[ Note : We had the good fortune to interview one of the most remarkable Kiwinoy individuals we’ve met in Nurse Kristel Sevilla, and the result is the repost below. Thanks to Ms Didith Tayawa Figuracion and Ms Meia Lopez, publisher and editor of Kabayan Magazine in Wellington for allowing us to repost this. If you would like to see the rest of issue no. 5 online, please click this link! Mabuhay Kabayan Magazine and the Pinoy community in Wellington NZ! ]
IN THE last few years, so many things have happened to our kabayan, nurse Kristel Sevilla, that one might be led to think that she has led the adventures of half a lifetime. But this twentysomething has not even begun to live her multi-faceted life, and indeed, so soon after only her second anniversary as a Kiwi-Pinoy.
Before we continue with her OFW tale, we must tell you that besides her job as a pediatric nurse at worldclass Hutt Hospital down in Wellington, Kristel is an active member of the Pinoy Catholic community of Paraparaumu , volunteers for the Munting Bayanihan Dance Ministry (also in Paraparaumu), is currently a servant leader in the Wellington Filipino Chaplaincy, and sings soprano in the Wellington Filipino Choir. If you think saying that was quite a mouthful, then try actually doing those things, which Kristel does with as much commitment as a barangay captain, religious sister or professional singer.
But she didn’t plan to wear so many hats in her dream job overseas. In fact, our kabayan didn’t even intend to point at New Zealand on the spinning globe. Out of the possible work destinations for an experienced Pinay nurse (nearly limitless, actually), Kristel narrowed in down to the United Kingdom and NZ, the latter a recent choice given the obvious advantages (healthy environment, English speaking and immigrant friendly), but Middle Earth offered an intriguing option : devoid of any Kristel’s friends and family, she saw the country as the best opportunity to sharpen her skills at independence.

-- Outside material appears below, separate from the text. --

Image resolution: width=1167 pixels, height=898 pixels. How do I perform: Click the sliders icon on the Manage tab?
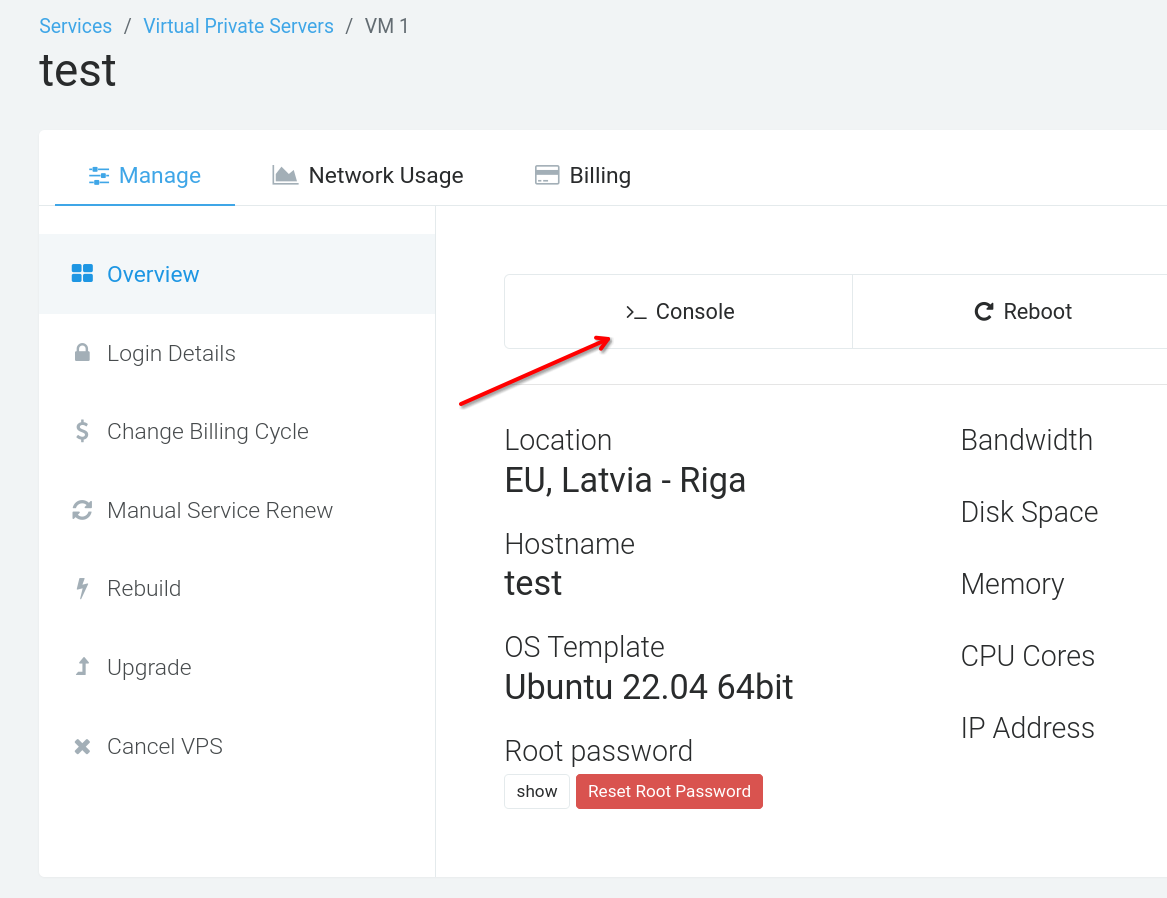click(98, 174)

And her resourcefulness was indeed tested even before she arrived on Middle Earth’s shores. On the longest leg of her journey here, Kristel’s skills as a medical professional were put to the test by a fellow passenger who was suffering blinding pain from somewhere in his abdomen. Intuitively drawing on her knowledge and experience, our kabayan heroine suspected liver-related issues and made sure her suspicions were relayed to the airline’s doctor on the ground. For her grace under pressure, Kristel earned the thanks and gratitude not only from her co-traveller but the airline as well. This, even before she practiced a single day of nursing in New Zealand.

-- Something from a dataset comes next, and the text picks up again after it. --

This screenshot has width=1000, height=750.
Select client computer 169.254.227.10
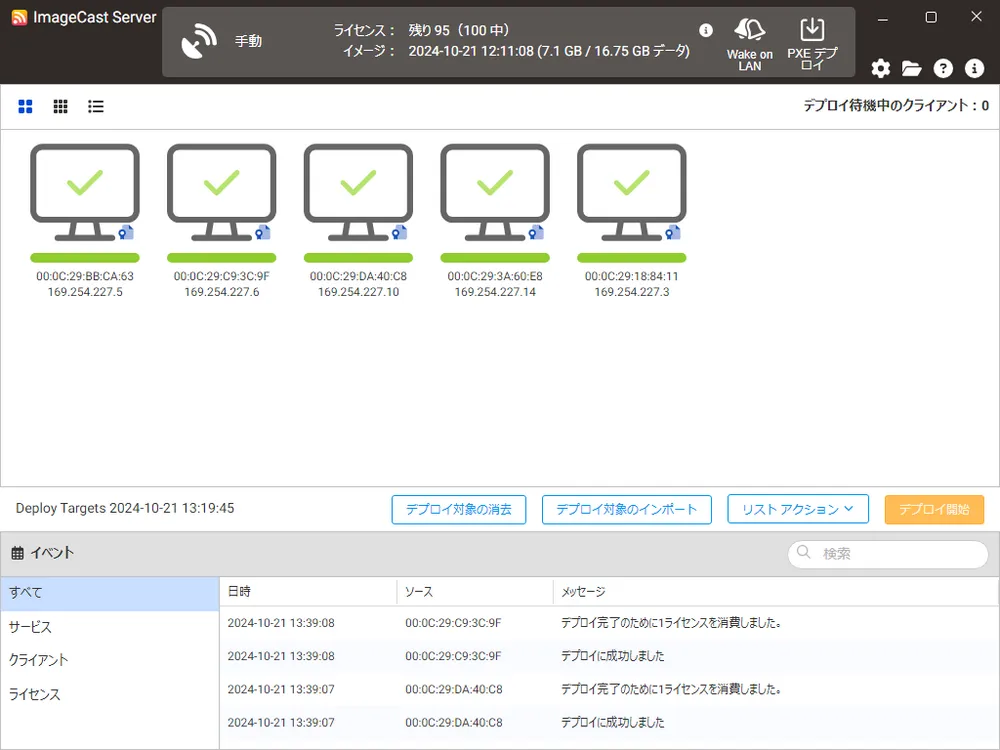click(358, 194)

There were a few months of loneliness and adjustment, especially in Palmerston North, where malls close at 5.00 pm and streets are deserted shortly after. But anywhere there are kabayan, there are churches, and where there are churches there are church groups. Back home, Kristel was hardly a joiner but like most of us, she was raised to be a devoted member of the Catholic church. In no time, Kristel found herself serving in multiple capacities in different Catholic organizations, and the loneliness turned to the flurry of service and activity.
Beyond all of these, nothing is more important to our fellow OFW than her work taking care of recovering children in one of the busiest hospitals in New Zealand. More than the precious dollars and peer recognition that many of us aspire for, it’s the intangibles that make Kristel’s day. Kiwi nurses frequently ask her why patients send a personal message of thanks to Kristel in a culture where impersonal service is the norm.
She also takes pride in the fact that more than one child in the pediatrics ward has named her favorite doll after her. it doesn’t take too much to conclude, the parents say, that the favorite doll is named after the favorite nurse.
And any time Kristel is a child’s favorite nurse, it makes her day.